ENDOUROLOGICAL MANAGEMENT OF UROLITHIASIS IN TRANSPLANTED KIDNEYS
Keywords:
renal transplant, urolithiasisAbstract
ABSTRACT
Renal transplantation is now considered as the best and long-term treatment option for patients with end-stage renal disease. When kidney transplant recipient patient develop urolithiasis, it can be a challenge deciding how to treat these patients The early diagnosis of such condition is essential, as the patient is relying on a single kidney. Post-transplantation Urolithiasis can be easily managed with urological intervention.
Objectives: Evaluate Mode of Presentation , Diagnosis and Endourological approach to urolithiasis in post renal transplant
Methods : We reviewed a series of patients who underwent surgical treatment for post renal transplant urolithiasis at our institution from 1998 to 2018. Their mode of presentation, investigations, treatments, complications and outcomes were recorded. Investigations included one or more of the following; ultrasonography (US), plain abdominal X-ray, intravenous urography and computed tomography. Various methods include URS , RIRS , PCNL , Lap assisted PCNL , combined Laparoscopic and RIRS approach – ECIRS
Results : We treated 21 patients who underwent a form of endourological treatment of urolithiasis after renal transplant. Mode of presentation was asymptomatic -13 patients, 3 patient with anuria, one patient each haematuria ,ARF , pain at graft site and 2 patients with UTI/fever.

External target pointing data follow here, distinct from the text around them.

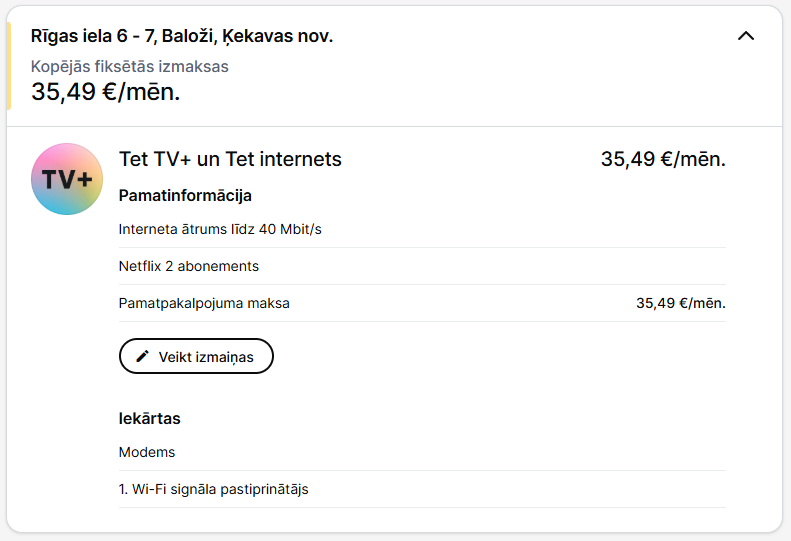Viewport: 791px width, 541px height.
Task: Click the Veikt izmaiņas button
Action: coord(196,356)
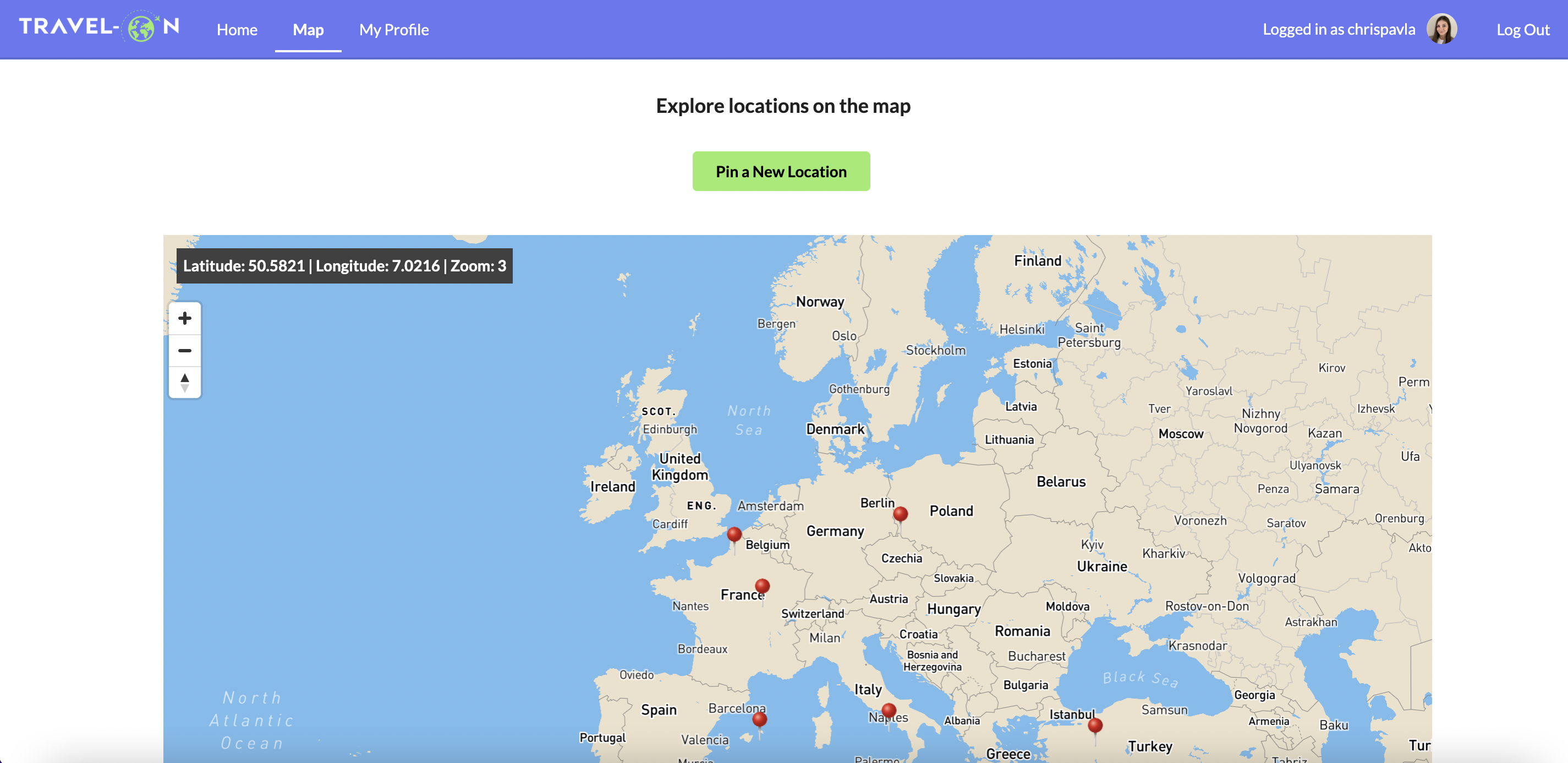The width and height of the screenshot is (1568, 763).
Task: Click the latitude longitude info overlay
Action: pos(344,266)
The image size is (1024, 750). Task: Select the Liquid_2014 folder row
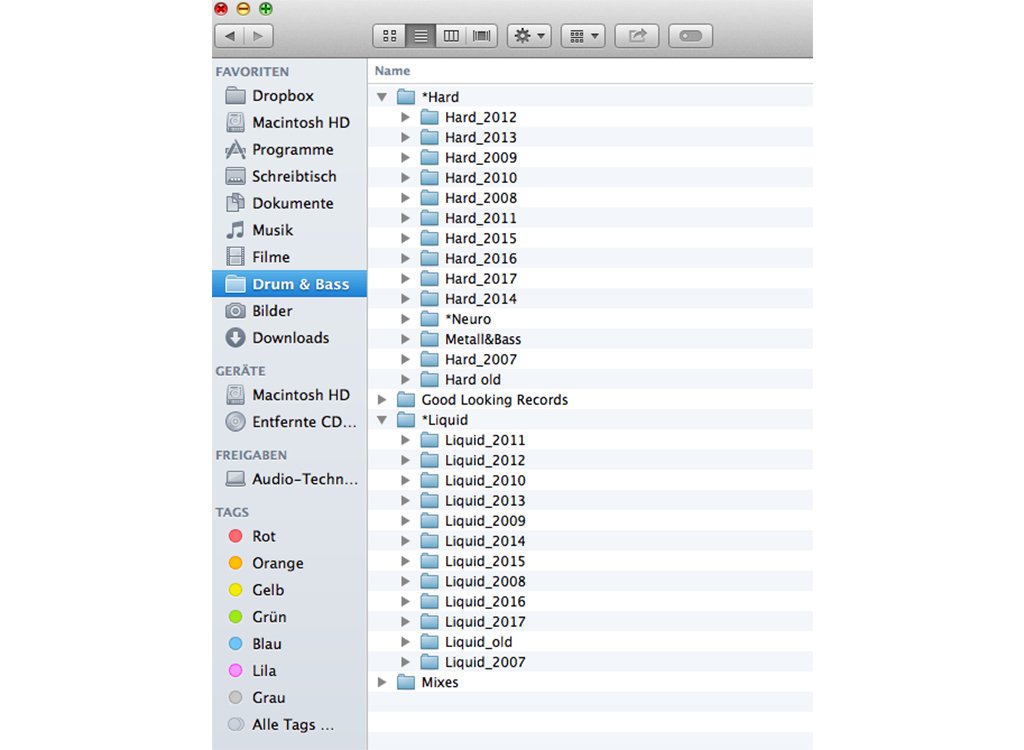(485, 541)
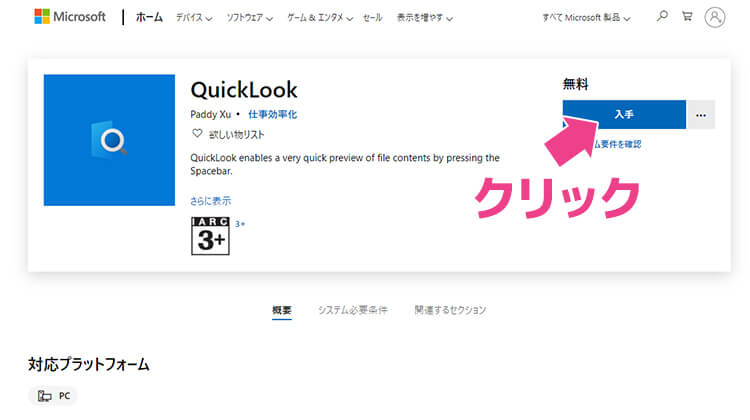Image resolution: width=750 pixels, height=420 pixels.
Task: Expand the ゲーム & エンタメ dropdown
Action: [320, 18]
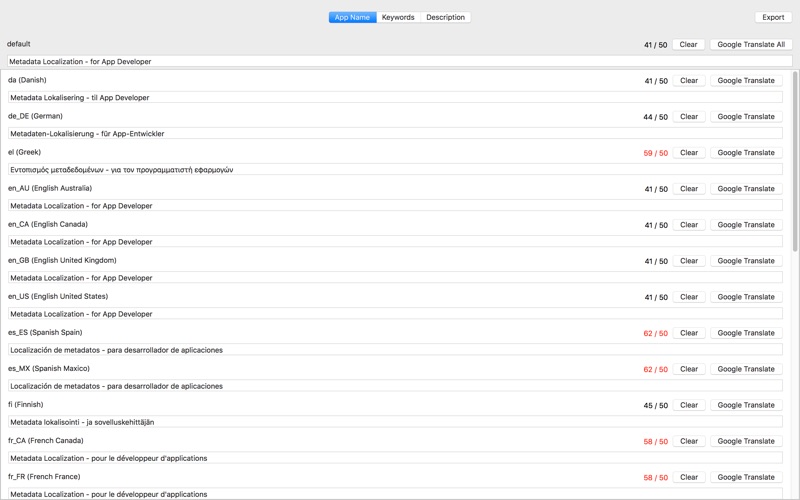Google Translate the en_GB row
The image size is (800, 500).
pos(746,261)
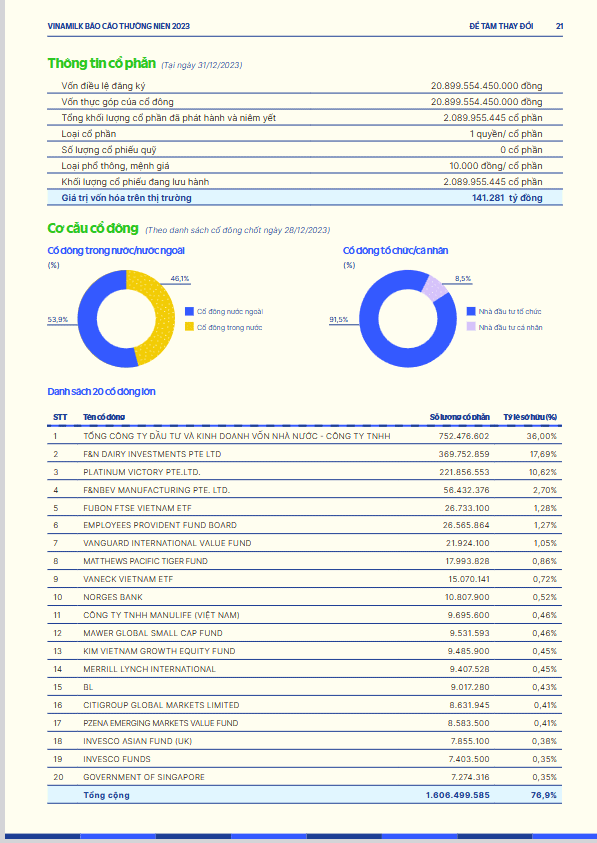Select the PLATINUM VICTORY PTE.LTD. row

pos(304,471)
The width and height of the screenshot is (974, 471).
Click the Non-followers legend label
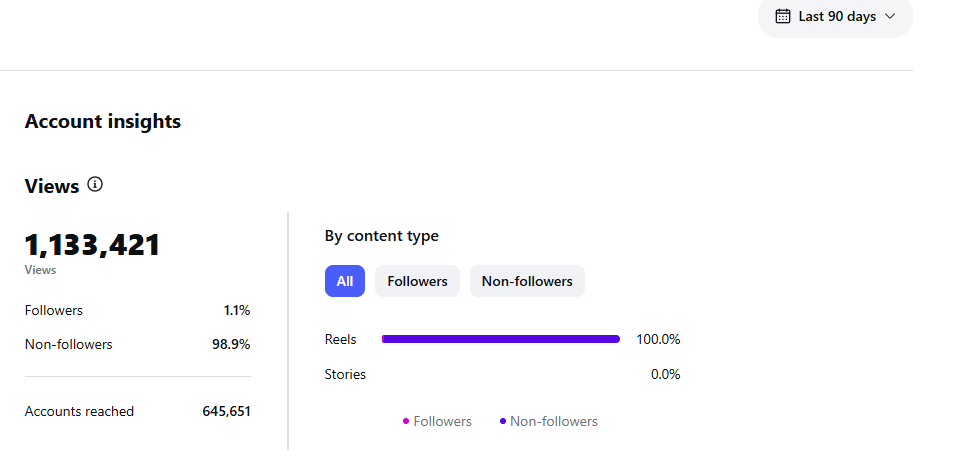553,421
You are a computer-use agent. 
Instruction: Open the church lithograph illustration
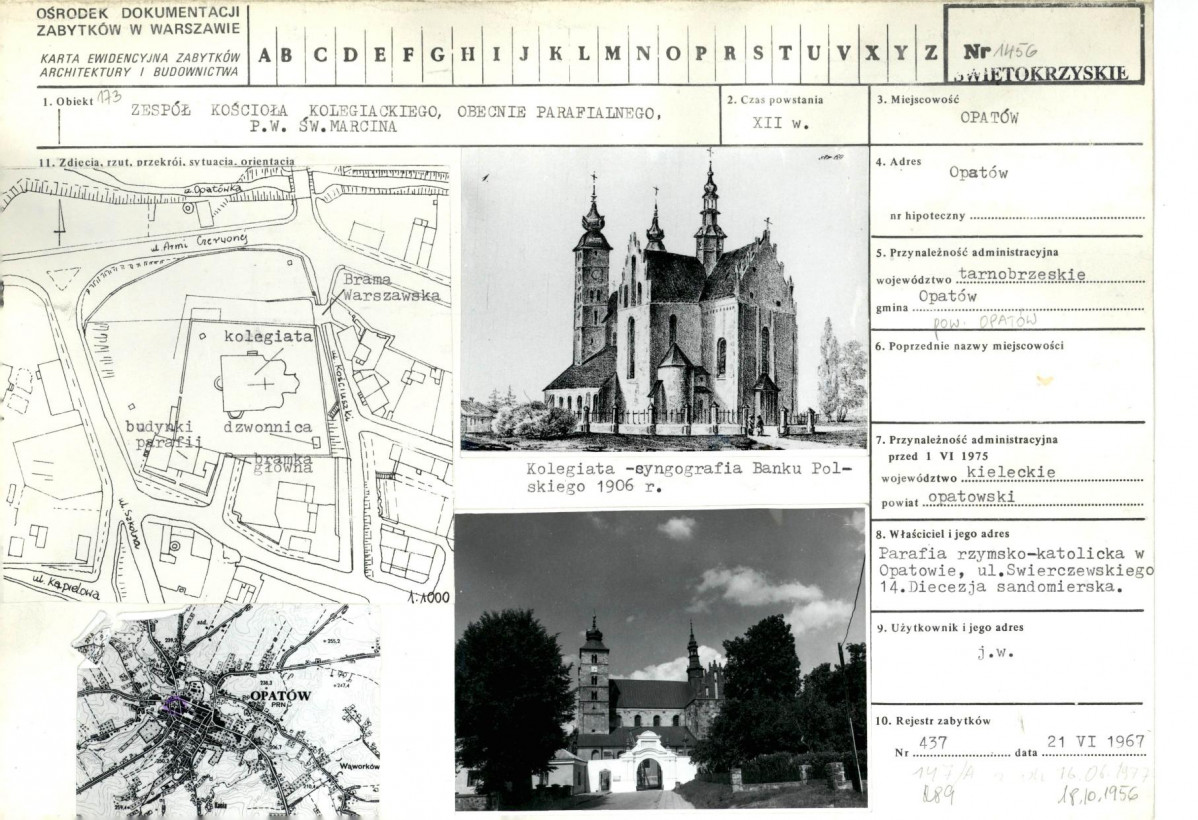click(663, 300)
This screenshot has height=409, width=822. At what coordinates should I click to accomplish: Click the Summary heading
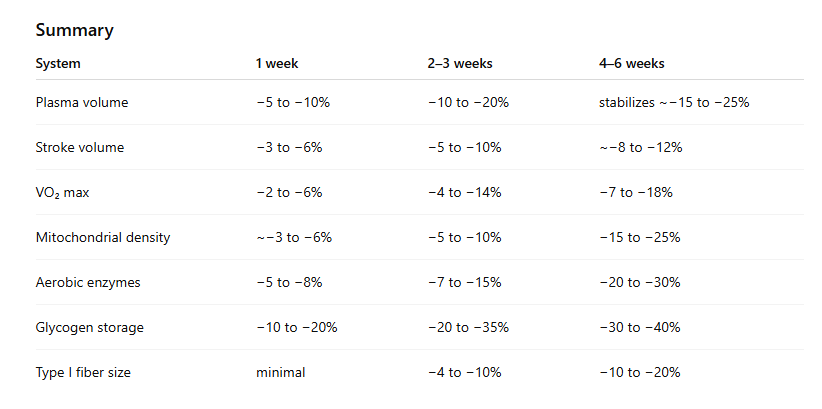pos(74,30)
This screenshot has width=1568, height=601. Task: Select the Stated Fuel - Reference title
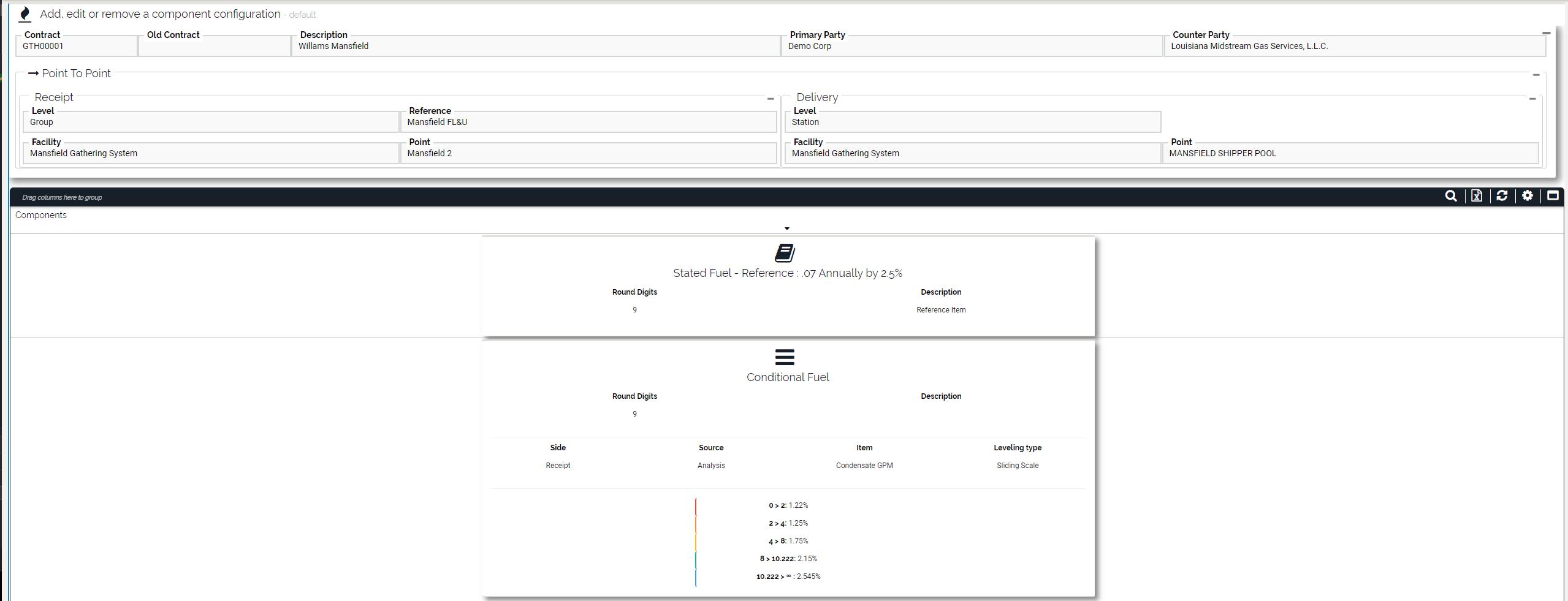(787, 273)
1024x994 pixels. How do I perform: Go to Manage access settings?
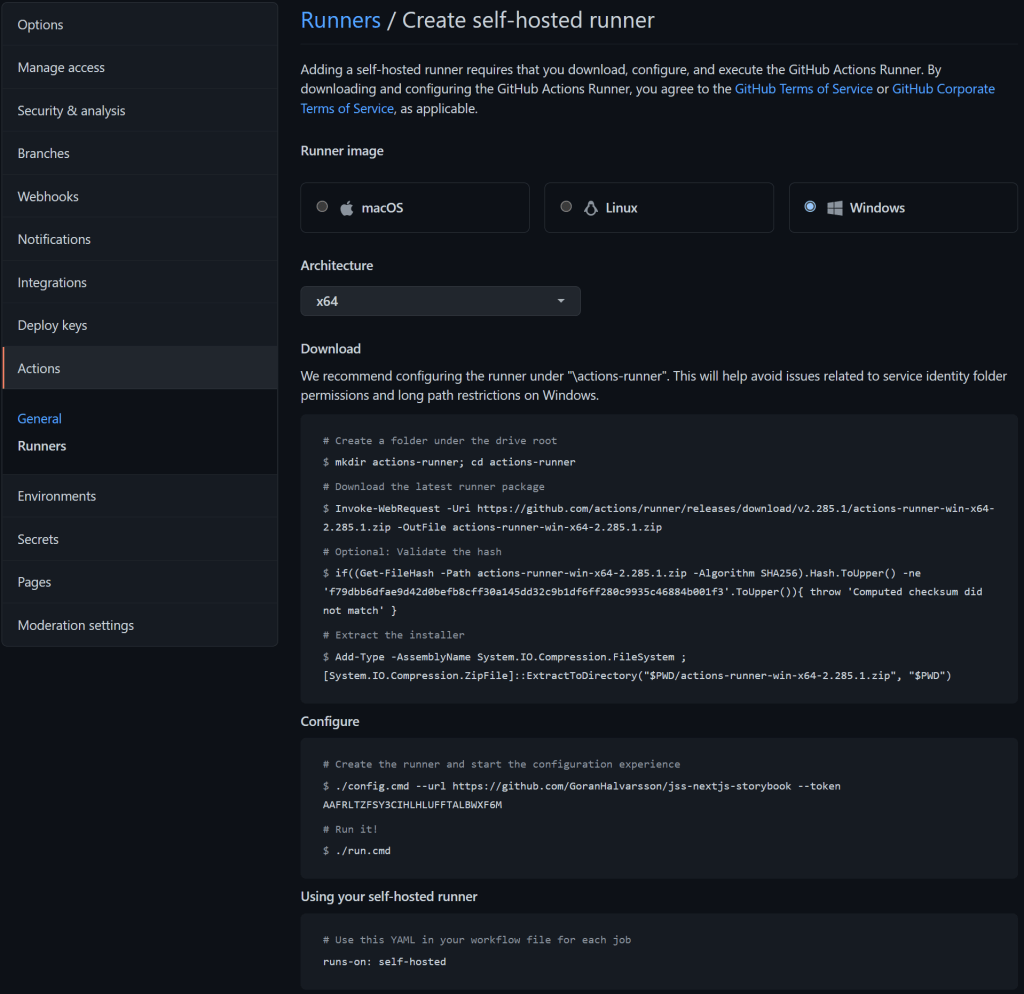pos(61,67)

Initially diagnosed with ultrasound and CT scan was used to plan management. Of the various locations found on investigations 5- multiple calculi in calyx ,10 renal pelvic calculi , 2 partial stag-horn calculi ,3 ureteric calculi, 1 bladder calculi. Treatment included RIRS -2 ,URS 1, PCNL 2 , Lap assisted PCNL 7 , Combined Lap assisted PCNL and RIRS-ECIRS 4 and cystolithotrity 1. Energy modalities user were Ho-laser ,combination of ultrasound and pneumatic lithotripsy (Lithoclast Master) and ultrasonic energy (Shock Pulse).There were no intraoperative complications reported. 2 patients had small stone fragments on postoperative imaging. All patients were stone-free on followed up after 6 weeks.
Conclusion Endourological techniques are feasible, safe, and effective modality for the treatment of transplant lithiasis with Minimal intraoperative or postoperative complications and with a good stone clearance rates.